The timeout event in withTimeout is asynchronous with respect to the code running in its block and may happen at any time, even right before the return from inside of the timeout block. Keep this in mind if you open or acquire some resource inside the block that needs closing or release outside of the block.

For example, here we imitate a closeable resource with the Resource class that simply keeps track of how many times it was created by incrementing the acquired counter and decrementing the counter in its close function. Now let us create a lot of coroutines, each of which creates a Resource at the end of the withTimeout block and releases the resource outside the block. We add a small delay so that it is more likely that the timeout occurs right when the withTimeout block is already finished, which will cause a resource leak.

import kotlinx.coroutines.*

//sampleStart
var acquired = 0

class Resource {
    init { acquired++ } // Acquire the resource
    fun close() { acquired-- } // Release the resource
}

fun main() {
    runBlocking {
        repeat(10_000) { // Launch 10K coroutines
            launch { 
                val resource = withTimeout(60) { // Timeout of 60 ms
                    delay(50) // Delay for 50 ms
                    Resource() // Acquire a resource and return it from withTimeout block     
                }
                resource.close() // Release the resource
            }
        }
    }
    // Outside of runBlocking all coroutines have completed
    println(acquired) // Print the number of resources still acquired
}
//sampleEnd

You can get the full code here.

If you run the above code, you'll see that it does not always print zero, though it may depend on the timings of your machine. You may need to tweak the timeout in this example to actually see non-zero values.

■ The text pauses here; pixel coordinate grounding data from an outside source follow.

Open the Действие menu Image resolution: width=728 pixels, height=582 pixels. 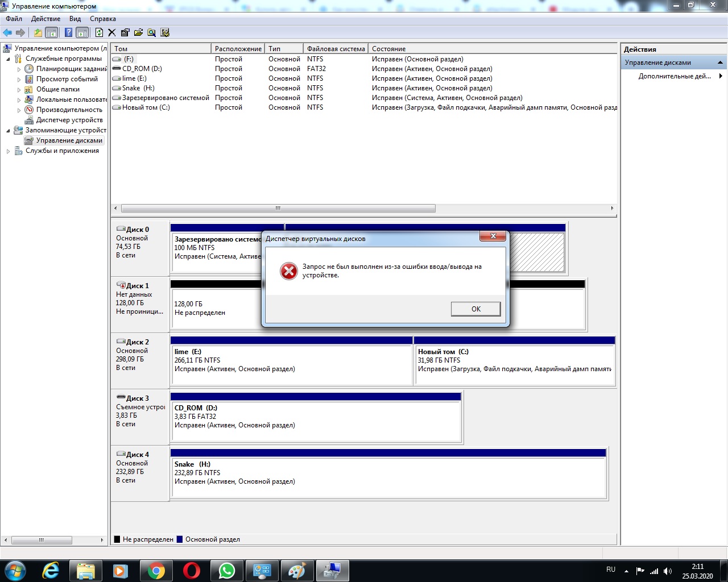point(46,19)
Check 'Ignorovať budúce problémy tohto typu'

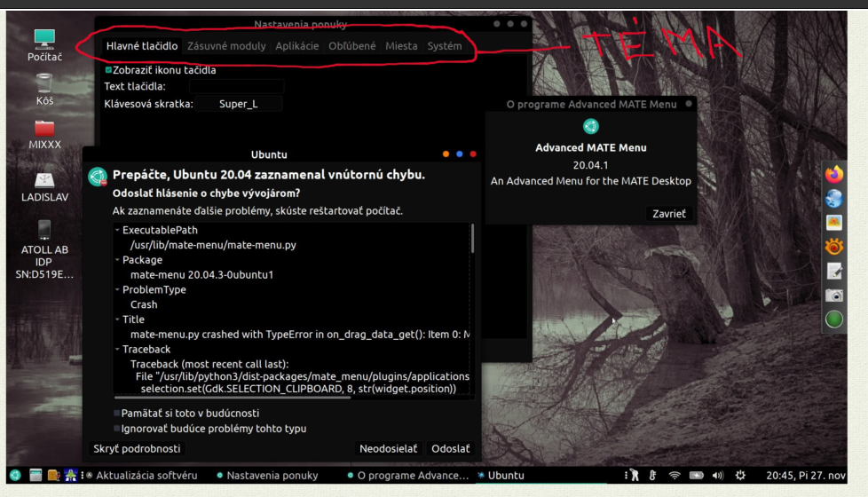pos(117,429)
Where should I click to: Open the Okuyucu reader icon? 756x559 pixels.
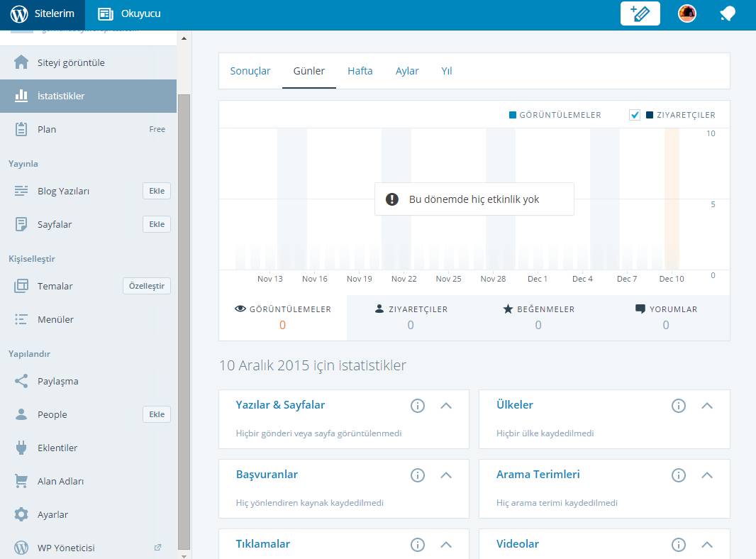coord(106,13)
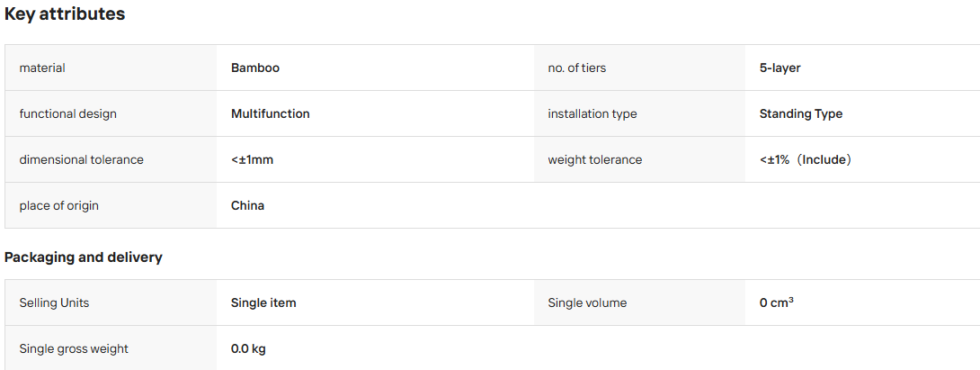
Task: Click the 5-layer value
Action: click(x=780, y=68)
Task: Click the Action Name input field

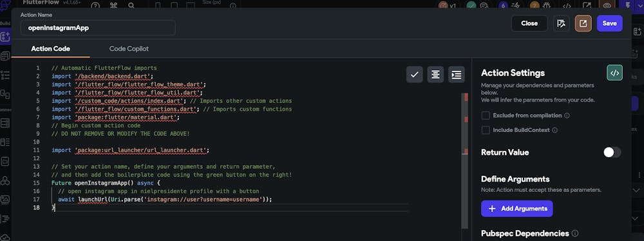Action: [x=98, y=28]
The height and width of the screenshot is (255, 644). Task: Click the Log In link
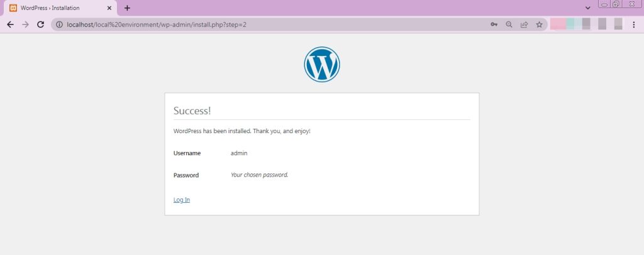[x=182, y=200]
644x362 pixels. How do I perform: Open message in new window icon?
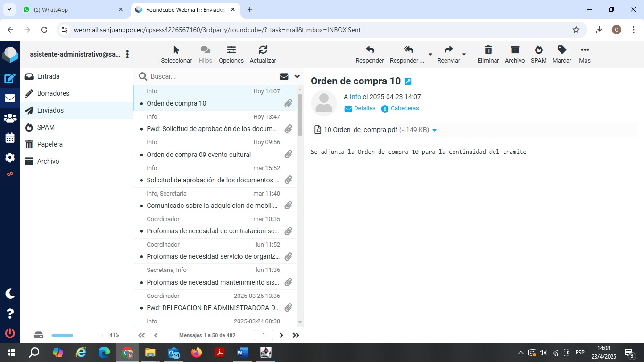[408, 82]
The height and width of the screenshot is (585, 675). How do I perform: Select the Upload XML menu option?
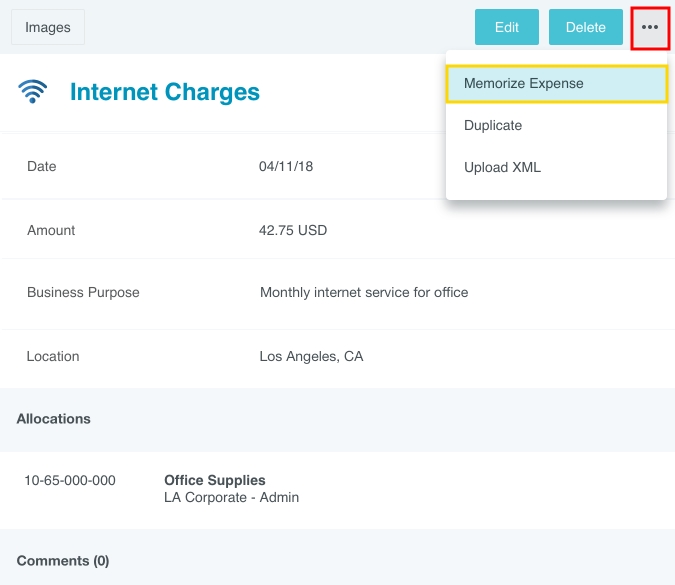point(502,168)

Note that incrementing and decrementing acquired counter here from 10K coroutines is completely thread-safe, since it always happens from the same thread, the one used by runBlocking. More on that will be explained in the chapter on coroutine context.

To work around this problem you can store a reference to the resource in a variable instead of returning it from the withTimeout block.

import kotlinx.coroutines.*

var acquired = 0

class Resource {
    init { acquired++ } // Acquire the resource
    fun close() { acquired-- } // Release the resource
}

fun main() {
//sampleStart
    runBlocking {
        repeat(10_000) { // Launch 10K coroutines
            launch { 
                var resource: Resource? = null // Not acquired yet
                try {
                    withTimeout(60) { // Timeout of 60 ms
                        delay(50) // Delay for 50 ms
                        resource = Resource() // Store a resource to the variable if acquired      
                    }
                    // We can do something else with the resource here
                } finally {  
                    resource?.close() // Release the resource if it was acquired
                }
            }
        }
    }
    // Outside of runBlocking all coroutines have completed
    println(acquired) // Print the number of resources still acquired
//sampleEnd
}

You can get the full code here.

This example always prints zero. Resources do not leak.